In January, Samsung set up the compliance committee after a judge overseeing Lee’s bribery case criticised the conglomerate for its lack of an effective compliance system to prevent executive wrongdoing.
However, the committee, headed by a former supreme court judge, has faced scepticism from governance experts who called it a gesture aimed more towards securing leniency in court.
“Both apology and promise are vague. He did not specifically address what he has done wrong,” said Kim Woo-chan, a professor of finance at Korea University Business School.
Jay Y. Lee, vice chairman of Samsung Electronics, the group’s crown jewel, was charged with bribing a friend of former President Park to win government favour over a deal widely seen as key to succession planning at the conglomerate.
Lee served one year in detention but was released in 2018 after the appellate court halved a lower court’s five-year jail sentence and suspended it for three years. That ruling was overturned in August.
The executive, wearing a dark suit, said many of the controversies surrounding him and Samsung stemmed from succession issues. “I give my word here today that from now on, there will be no more controversy regarding succession,” Lee said.
“I do not plan to pass down my role to my children.
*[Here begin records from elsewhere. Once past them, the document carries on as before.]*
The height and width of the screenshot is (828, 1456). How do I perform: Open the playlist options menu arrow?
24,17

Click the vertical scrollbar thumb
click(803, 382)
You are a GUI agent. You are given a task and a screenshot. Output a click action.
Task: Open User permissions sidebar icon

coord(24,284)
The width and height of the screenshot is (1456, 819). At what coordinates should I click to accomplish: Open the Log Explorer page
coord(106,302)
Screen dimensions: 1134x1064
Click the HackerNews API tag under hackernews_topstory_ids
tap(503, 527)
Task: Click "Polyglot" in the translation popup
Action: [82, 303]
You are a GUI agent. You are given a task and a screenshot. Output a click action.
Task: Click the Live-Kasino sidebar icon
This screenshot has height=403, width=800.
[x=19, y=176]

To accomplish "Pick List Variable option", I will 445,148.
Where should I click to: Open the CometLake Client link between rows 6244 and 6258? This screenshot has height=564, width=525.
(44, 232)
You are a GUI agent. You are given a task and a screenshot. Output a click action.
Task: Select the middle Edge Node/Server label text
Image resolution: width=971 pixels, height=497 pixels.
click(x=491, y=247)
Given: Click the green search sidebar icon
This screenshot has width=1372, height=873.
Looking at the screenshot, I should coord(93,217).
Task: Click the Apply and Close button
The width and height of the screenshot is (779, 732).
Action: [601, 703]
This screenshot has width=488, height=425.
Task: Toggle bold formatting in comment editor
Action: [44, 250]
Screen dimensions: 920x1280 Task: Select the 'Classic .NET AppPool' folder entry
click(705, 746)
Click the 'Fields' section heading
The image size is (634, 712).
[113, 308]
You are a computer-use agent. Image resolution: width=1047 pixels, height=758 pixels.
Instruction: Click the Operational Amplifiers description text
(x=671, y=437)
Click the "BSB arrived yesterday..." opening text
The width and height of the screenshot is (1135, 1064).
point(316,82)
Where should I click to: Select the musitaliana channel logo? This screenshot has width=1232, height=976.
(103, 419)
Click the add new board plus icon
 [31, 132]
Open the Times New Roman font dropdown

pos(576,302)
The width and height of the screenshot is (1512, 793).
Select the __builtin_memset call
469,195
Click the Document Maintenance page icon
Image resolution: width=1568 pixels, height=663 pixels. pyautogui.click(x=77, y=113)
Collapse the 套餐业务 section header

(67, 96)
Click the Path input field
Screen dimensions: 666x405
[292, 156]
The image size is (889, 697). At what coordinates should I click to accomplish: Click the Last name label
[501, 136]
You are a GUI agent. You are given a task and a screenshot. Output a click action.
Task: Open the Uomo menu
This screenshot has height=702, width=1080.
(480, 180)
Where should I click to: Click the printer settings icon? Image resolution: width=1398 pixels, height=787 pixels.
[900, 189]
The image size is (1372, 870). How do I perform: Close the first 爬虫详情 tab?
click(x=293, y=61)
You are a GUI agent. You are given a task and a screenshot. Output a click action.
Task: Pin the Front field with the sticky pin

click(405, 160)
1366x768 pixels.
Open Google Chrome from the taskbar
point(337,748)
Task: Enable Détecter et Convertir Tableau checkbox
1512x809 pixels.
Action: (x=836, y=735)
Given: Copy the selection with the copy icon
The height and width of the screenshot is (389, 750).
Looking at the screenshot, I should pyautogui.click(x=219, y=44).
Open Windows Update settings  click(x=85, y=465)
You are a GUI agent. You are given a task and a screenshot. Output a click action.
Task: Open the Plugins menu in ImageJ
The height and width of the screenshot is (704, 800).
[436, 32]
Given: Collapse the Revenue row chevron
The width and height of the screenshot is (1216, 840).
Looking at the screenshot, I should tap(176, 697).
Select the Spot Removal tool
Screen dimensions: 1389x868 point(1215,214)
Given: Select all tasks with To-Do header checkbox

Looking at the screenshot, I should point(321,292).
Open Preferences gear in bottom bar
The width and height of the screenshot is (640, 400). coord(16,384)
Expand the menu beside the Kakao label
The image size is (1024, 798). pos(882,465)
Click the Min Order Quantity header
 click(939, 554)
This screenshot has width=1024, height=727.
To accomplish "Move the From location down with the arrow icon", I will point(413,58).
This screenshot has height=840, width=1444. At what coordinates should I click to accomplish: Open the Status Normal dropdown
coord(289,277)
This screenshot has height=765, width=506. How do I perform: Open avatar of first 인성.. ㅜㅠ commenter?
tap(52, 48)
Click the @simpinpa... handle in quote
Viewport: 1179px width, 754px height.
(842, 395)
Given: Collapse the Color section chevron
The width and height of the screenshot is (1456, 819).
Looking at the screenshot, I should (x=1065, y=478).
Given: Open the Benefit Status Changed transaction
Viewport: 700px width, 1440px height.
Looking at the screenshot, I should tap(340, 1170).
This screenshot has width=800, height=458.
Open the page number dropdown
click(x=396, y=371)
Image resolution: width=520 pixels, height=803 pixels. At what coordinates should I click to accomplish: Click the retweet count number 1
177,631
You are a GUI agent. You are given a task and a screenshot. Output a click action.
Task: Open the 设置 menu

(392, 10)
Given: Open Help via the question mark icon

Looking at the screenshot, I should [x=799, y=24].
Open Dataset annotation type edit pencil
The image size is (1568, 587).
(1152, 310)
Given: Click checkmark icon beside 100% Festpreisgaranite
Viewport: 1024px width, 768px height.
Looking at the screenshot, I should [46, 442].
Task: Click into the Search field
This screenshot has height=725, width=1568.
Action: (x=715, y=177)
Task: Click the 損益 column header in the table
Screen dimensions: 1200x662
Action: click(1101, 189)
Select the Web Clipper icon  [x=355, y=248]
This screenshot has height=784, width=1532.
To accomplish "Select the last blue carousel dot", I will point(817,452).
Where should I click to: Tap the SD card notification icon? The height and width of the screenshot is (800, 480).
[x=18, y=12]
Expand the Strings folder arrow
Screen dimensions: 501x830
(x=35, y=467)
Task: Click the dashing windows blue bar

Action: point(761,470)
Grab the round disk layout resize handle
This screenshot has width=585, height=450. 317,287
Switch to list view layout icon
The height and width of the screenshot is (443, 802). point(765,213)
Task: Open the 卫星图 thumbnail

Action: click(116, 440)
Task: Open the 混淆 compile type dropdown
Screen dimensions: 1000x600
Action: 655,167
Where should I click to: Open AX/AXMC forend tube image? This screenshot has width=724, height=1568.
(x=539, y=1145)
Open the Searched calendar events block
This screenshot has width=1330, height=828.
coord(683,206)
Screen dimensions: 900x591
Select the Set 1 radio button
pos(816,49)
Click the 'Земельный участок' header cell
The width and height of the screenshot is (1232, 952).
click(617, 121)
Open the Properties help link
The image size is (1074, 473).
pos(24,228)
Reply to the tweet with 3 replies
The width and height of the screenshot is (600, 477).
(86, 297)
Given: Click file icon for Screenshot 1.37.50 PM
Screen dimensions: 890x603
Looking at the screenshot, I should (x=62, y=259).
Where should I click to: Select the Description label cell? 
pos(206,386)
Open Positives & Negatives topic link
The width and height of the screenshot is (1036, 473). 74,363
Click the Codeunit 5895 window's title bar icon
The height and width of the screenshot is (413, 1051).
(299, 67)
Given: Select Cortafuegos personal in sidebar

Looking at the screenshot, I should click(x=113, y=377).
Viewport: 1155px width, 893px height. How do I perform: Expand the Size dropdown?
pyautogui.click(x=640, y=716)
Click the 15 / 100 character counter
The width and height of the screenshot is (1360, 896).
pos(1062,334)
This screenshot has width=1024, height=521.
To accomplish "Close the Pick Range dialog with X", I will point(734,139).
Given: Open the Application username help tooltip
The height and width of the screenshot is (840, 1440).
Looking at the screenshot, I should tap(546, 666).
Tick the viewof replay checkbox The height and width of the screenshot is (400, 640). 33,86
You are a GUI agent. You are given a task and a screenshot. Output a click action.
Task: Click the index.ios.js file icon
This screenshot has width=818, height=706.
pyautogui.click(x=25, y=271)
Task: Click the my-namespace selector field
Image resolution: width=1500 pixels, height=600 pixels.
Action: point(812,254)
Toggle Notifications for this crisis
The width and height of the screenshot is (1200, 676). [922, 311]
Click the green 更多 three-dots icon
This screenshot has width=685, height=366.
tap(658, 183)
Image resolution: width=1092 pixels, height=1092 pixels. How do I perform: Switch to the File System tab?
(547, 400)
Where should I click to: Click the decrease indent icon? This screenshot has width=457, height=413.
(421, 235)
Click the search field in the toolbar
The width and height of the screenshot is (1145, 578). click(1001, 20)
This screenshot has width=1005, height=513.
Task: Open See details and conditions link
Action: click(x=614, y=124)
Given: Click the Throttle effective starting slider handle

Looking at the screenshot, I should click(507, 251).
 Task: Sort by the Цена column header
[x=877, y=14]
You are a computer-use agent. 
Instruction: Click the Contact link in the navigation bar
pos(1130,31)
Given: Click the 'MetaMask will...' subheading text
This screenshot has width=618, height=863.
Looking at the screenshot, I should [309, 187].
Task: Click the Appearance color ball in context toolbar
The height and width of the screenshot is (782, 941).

This is something I have thought about for a long time but have been hesitant to express it openly.”
The media-shy Lee, the only son of Samsung’s frail 78-year-old chairman, Lee Kun-hee, has been the group since Lee senior was hospitalised for a heart attack in 2014.
The last time Lee had a press conference was in 2015 when he offered a public apology over Samsung Group’s handling of the spread of Middle East Respiratory Syndrome (MERS) at a Seoul hospital run by a group foundation.
In 2017, President Moon Jae-in succeeded ousted predecessor Park Geun-hye vowing to reform family-run conglomerates that dominate the economy, saying he would not treat tycoon convictions lightly with presidential pardons, as he said had been done in the past.
Samsung Group has 59 affiliates with interests including technology, insurance, shipbuilding, hotels, theme parks and fashion. Its flagship company, Samsung Electronics, is the world’s biggest smartphone maker and memory chip vendor.
Samsung Electronics last week flagged a profit fall for the current quarter due to a coronavirus-related slump in demand for smartphones and TVs, though said its chip business would remain solid.